In [None]:
%matplotlib inline

# Import libraries
import numpy as np
import pandas as pd
import matplotlib.pyplot as plt
import seaborn as sns
import os
import re
from collections import OrderedDict

# Data Wrangling

All data on cities and counties were sourced from https://www.census.gov/quickfacts.

Because we will be analyzing the impact, if any, of variously ranked colleges on the respective cities and counties they are located in, we want the data to be organized based on ranking, allowing us to easily isolate the analysis.

The U.S. Census Bureau provides us tables with the following data.

In [None]:
cities_dataset_path = './datasets/cities/'
counties_dataset_path = './datasets/counties/'

# create separate dictionaries for each category of colleges that the cities are home to
top_cities = dict()
mid_cities = dict()
bot_cities = dict()
other_cities = dict() # misc areas for further analysis

# populate dicts based on filename indicators
for c in os.listdir(cities_dataset_path):
    # filenames truncated to city-state format for simplicity
    truncated_file_name = '-'.join((c.split('-')[:2]))
    if c.endswith("top-city.csv"):
        top_cities[truncated_file_name] = pd.read_csv(cities_dataset_path + c)
    elif c.endswith("mid-city.csv"):
        mid_cities[truncated_file_name] = pd.read_csv(cities_dataset_path + c)
    elif c.endswith("bot-city.csv"):
        bot_cities[truncated_file_name] = pd.read_csv(cities_dataset_path + c)
    elif '-' in c:
        other_cities[truncated_file_name] = pd.read_csv(cities_dataset_path + c)

# similar process for counties
top_counties = dict()
mid_counties = dict()
bot_counties = dict()
other_counties = dict()

for c in os.listdir(counties_dataset_path):
    # filenames truncated to county-state format for simplicity
    truncated_file_name = '-'.join((c.split('-')[:2]))
    if c.endswith("top-county.csv"):
        top_counties[truncated_file_name] = pd.read_csv(counties_dataset_path + c)
    elif c.endswith("mid-county.csv"):
        mid_counties[truncated_file_name] = pd.read_csv(counties_dataset_path + c)
    elif c.endswith("bot-county.csv"):
        bot_counties[truncated_file_name] = pd.read_csv(counties_dataset_path + c)
    elif '-' in c:
        other_counties[truncated_file_name] = pd.read_csv(counties_dataset_path + c)

# testing
print('============== TOP TEST ===============')
print(top_cities['stanford-ca'])
print('\n============== MID TEST ===============')
print(mid_cities['whitewater-wi'])
print('\n============== BOT TEST ===============')
print(bot_counties['westmoreland-pa'])

# Data Cleaning

The first part of the data we wanted to clean was simply the name of the column that holds all the statistic values.

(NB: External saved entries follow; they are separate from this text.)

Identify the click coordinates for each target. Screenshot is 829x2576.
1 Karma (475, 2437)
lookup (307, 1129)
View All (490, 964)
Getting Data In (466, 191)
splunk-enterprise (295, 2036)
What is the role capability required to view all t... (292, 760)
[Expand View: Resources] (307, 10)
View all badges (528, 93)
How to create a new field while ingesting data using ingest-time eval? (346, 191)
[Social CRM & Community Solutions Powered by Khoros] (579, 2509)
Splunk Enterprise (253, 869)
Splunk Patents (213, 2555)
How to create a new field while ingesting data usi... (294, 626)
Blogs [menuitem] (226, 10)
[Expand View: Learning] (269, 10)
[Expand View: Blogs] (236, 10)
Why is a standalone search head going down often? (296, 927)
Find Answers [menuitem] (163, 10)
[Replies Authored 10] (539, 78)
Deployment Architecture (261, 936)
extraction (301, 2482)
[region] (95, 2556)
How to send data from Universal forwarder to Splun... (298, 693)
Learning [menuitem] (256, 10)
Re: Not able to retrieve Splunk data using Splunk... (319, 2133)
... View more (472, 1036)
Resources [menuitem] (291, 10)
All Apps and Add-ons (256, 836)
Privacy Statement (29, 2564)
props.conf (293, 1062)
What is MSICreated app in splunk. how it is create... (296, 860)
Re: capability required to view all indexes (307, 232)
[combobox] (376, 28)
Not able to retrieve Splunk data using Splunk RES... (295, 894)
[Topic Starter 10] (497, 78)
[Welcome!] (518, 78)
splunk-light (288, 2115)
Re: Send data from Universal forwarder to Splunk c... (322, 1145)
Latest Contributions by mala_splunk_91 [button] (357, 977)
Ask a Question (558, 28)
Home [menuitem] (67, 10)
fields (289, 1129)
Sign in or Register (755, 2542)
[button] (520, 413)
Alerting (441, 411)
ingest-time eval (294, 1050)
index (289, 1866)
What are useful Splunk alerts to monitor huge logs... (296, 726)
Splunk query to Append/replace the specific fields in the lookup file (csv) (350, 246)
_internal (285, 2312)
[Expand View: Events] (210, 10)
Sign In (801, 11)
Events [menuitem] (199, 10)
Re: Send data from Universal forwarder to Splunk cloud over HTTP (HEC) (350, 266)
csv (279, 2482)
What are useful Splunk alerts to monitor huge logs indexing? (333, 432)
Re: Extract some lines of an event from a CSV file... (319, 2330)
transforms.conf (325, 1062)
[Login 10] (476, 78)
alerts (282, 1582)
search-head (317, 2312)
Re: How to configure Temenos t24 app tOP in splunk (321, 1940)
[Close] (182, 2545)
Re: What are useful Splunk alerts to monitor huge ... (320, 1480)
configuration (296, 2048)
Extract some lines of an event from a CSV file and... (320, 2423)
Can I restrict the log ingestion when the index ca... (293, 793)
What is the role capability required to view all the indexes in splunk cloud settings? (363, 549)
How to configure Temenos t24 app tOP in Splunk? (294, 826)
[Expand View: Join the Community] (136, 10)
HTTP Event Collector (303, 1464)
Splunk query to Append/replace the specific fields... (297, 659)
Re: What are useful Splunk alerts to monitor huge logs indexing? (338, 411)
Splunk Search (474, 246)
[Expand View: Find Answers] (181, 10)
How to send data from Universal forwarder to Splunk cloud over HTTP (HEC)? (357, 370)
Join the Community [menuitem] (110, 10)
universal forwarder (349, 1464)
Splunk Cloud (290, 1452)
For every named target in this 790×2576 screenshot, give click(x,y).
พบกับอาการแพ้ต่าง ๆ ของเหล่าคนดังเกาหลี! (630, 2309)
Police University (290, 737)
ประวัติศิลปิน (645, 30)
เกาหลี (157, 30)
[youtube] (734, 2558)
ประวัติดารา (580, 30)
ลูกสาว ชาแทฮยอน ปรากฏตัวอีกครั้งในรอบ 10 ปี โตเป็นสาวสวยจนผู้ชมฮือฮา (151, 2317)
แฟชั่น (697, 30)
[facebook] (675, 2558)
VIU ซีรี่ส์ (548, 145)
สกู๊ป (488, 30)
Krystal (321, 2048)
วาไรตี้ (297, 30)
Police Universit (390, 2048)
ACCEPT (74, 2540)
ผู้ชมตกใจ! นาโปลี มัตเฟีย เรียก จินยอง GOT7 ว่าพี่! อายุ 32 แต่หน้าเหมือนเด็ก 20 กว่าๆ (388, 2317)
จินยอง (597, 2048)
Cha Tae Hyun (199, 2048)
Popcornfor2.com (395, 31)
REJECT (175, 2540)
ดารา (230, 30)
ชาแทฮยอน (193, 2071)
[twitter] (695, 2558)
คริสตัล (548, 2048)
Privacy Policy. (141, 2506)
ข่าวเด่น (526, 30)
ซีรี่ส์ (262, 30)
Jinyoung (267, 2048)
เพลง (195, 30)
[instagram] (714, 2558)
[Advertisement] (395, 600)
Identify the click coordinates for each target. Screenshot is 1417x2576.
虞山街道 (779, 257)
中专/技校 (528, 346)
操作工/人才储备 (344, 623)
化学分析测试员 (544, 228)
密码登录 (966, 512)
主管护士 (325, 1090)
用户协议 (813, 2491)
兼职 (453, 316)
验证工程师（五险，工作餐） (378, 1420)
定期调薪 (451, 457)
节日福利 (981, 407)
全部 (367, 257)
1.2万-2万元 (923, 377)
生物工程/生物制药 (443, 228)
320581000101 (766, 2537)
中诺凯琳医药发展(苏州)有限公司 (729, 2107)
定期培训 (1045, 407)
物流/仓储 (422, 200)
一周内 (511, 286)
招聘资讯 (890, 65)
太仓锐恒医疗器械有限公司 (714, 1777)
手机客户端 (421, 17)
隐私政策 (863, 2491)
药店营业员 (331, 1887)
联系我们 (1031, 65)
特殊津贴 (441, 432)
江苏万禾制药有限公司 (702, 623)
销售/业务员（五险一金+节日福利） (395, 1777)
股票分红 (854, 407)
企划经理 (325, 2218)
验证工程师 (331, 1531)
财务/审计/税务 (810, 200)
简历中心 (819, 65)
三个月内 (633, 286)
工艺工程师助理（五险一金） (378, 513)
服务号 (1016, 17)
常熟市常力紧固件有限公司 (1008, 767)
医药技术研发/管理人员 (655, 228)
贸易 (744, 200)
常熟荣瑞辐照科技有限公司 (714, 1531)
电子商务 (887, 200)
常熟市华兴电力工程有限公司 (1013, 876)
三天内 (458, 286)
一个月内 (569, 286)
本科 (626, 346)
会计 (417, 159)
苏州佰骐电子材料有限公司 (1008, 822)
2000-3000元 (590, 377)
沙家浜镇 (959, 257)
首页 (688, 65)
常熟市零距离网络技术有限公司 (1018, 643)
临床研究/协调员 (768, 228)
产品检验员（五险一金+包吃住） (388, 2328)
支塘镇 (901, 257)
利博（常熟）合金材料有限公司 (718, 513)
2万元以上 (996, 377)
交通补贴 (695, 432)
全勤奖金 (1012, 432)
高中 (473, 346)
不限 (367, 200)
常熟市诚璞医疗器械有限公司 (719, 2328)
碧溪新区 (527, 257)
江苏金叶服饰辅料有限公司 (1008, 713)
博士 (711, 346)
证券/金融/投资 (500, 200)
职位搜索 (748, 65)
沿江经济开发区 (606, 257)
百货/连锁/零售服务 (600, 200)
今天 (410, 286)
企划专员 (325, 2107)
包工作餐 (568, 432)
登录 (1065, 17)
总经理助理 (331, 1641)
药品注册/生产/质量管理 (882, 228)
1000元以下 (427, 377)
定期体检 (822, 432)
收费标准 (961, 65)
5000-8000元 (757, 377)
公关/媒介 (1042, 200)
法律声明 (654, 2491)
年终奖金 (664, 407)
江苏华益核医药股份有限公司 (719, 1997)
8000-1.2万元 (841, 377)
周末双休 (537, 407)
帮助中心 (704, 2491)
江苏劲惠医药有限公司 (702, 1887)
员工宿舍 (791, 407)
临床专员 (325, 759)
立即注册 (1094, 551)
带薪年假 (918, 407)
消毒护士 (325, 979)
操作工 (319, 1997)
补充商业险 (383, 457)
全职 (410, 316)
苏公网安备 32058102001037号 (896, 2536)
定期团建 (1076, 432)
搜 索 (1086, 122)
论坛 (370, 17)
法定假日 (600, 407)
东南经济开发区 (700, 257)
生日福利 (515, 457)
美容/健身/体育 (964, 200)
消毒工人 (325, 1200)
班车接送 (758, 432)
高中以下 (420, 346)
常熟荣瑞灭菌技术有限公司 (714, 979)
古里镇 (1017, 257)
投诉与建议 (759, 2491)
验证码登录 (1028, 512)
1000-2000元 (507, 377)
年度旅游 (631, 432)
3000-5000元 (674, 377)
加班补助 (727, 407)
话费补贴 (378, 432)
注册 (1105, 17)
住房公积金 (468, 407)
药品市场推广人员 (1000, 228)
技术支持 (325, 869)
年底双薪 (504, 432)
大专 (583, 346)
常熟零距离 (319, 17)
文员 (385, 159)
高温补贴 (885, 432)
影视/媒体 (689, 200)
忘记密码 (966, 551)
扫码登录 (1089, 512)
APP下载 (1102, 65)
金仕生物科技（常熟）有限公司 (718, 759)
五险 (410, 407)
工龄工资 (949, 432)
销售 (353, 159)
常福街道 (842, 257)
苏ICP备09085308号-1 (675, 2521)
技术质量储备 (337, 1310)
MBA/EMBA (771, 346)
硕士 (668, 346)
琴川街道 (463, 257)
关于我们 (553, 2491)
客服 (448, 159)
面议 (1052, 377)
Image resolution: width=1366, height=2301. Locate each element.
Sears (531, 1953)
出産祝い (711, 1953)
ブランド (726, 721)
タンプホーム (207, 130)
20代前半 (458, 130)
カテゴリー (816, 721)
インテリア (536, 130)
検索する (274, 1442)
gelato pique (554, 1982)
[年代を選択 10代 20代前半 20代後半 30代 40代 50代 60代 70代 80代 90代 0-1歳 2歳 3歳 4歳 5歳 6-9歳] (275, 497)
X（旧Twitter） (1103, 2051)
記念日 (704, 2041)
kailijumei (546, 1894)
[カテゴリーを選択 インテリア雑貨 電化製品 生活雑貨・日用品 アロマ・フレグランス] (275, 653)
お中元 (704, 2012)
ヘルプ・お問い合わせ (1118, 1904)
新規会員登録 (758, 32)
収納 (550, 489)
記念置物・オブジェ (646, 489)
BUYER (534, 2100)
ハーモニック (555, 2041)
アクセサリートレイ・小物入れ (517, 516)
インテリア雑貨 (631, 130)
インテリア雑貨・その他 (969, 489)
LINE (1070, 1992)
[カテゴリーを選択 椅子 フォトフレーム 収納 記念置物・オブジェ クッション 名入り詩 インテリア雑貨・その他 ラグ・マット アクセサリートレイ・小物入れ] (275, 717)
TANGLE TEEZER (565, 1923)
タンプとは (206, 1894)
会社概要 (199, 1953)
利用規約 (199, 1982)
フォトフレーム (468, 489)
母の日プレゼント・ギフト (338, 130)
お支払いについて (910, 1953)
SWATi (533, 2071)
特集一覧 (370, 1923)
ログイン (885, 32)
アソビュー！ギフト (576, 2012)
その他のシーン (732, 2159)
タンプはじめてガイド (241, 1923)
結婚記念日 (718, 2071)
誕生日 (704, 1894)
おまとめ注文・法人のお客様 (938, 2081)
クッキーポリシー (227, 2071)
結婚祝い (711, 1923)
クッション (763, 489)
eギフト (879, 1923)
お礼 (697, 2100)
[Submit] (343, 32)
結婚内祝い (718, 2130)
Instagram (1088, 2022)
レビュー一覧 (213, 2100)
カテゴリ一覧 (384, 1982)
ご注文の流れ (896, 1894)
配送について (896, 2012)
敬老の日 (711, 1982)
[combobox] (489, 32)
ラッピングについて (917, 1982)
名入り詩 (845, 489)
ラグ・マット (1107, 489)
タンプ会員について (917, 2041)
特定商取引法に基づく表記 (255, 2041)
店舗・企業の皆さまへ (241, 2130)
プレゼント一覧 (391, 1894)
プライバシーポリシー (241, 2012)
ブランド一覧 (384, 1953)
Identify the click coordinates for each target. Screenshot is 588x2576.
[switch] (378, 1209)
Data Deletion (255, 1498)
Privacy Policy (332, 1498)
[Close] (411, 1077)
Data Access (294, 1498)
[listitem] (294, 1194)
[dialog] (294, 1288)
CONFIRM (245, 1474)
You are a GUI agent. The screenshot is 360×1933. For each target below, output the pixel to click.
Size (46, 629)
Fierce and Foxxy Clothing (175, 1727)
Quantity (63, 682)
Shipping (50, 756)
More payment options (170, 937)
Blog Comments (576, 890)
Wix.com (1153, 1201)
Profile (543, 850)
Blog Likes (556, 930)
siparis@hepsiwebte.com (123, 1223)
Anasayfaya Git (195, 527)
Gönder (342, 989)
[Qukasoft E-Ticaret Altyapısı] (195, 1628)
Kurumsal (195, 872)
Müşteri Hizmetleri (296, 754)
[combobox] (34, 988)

The name was originally just the name of the county/city. We believe that changing it to "fact_value" (given that the column with the name of the statistic is "fact", would be more clear.

In [None]:
all_csv = [top_cities, mid_cities, bot_cities, other_cities, top_counties, mid_counties, bot_counties, other_counties]
for d in all_csv:
    for k, v in d.items():
        v.rename(index = str, columns = {v.columns[2] : 'Fact Value'}, inplace = True)

assert top_cities['cambridge-ma'].columns[2] == 'Fact Value'

Currently, the column that should hold the fact value is of type object (str). We want this to be converted to ints so that we do not need to constantly type cast when performing our analysis.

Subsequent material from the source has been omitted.